Top of SUPPLIED MATERIAL

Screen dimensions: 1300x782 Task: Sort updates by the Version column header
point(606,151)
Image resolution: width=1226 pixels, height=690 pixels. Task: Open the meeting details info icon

Bottom of SUPPLIED MATERIAL
Top of SUPPLIED MATERIAL

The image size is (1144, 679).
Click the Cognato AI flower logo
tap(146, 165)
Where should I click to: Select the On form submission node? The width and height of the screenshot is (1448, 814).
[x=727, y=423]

Bottom of SUPPLIED MATERIAL
Top of SUPPLIED MATERIAL

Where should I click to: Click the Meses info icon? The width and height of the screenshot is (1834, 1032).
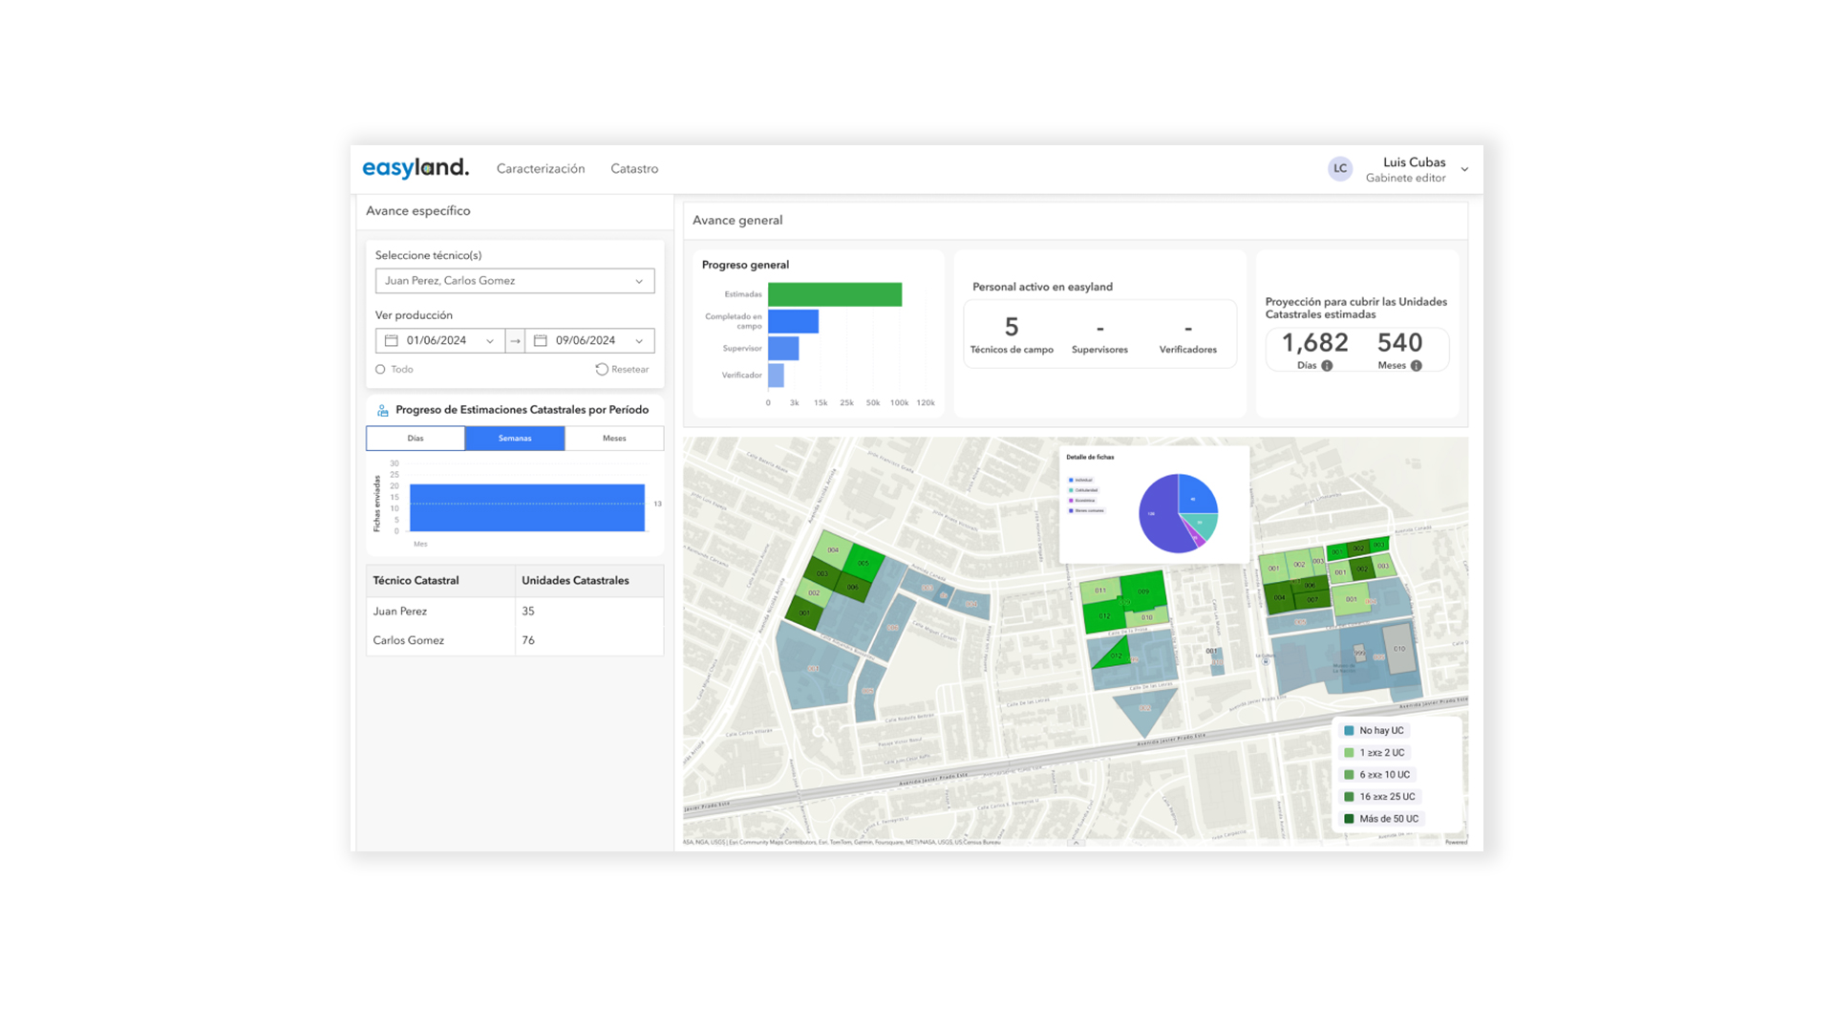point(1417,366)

Bottom of SUPPLIED MATERIAL

● TASK DESCRIPTION
Copy out, word for word, the part of the entries above that begins at the line with "Screen dimensions: 1300x782" and ends at the line with "Image resolution: width=1226", including both.

● ANSWER SECTION
Screen dimensions: 1300x782 Task: Sort updates by the Version column header
point(606,151)
Image resolution: width=1226 pixels, height=690 pixels. Task: Open the meeting details info icon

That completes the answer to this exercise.